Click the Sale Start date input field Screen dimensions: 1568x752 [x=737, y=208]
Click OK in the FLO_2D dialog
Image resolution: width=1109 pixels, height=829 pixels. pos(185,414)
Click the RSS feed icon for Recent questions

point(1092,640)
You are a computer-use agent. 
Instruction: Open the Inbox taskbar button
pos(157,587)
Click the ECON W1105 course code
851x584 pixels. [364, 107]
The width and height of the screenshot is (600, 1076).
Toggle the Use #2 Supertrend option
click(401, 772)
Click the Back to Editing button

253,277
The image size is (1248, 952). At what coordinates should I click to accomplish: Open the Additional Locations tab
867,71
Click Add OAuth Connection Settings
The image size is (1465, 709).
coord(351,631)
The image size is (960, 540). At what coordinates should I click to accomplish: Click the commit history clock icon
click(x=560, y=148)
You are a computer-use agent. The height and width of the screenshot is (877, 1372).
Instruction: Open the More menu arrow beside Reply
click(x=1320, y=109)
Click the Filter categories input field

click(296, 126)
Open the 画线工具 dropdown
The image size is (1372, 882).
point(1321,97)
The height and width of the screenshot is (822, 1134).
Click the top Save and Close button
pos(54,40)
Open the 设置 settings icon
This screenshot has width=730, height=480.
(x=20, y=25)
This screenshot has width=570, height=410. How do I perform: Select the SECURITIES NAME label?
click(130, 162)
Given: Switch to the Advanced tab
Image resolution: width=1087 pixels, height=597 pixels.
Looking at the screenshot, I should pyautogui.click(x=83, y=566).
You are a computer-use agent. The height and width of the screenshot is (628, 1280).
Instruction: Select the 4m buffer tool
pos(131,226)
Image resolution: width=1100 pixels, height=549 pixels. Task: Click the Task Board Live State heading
□ □ □ □ □ □ □
- [TASK]
Go through the listing above and write out exactly the lines starting with the one holding "The width and" and running through the one holding "is (877, 1372).", ends included, and no others.

- [REPLY]
The width and height of the screenshot is (600, 1076).
Toggle the Use #2 Supertrend option
click(401, 772)
Click the Back to Editing button

253,277
The image size is (1248, 952). At what coordinates should I click to accomplish: Open the Additional Locations tab
867,71
Click Add OAuth Connection Settings
The image size is (1465, 709).
coord(351,631)
The image size is (960, 540). At what coordinates should I click to accomplish: Click the commit history clock icon
click(x=560, y=148)
You are a computer-use agent. The height and width of the screenshot is (877, 1372).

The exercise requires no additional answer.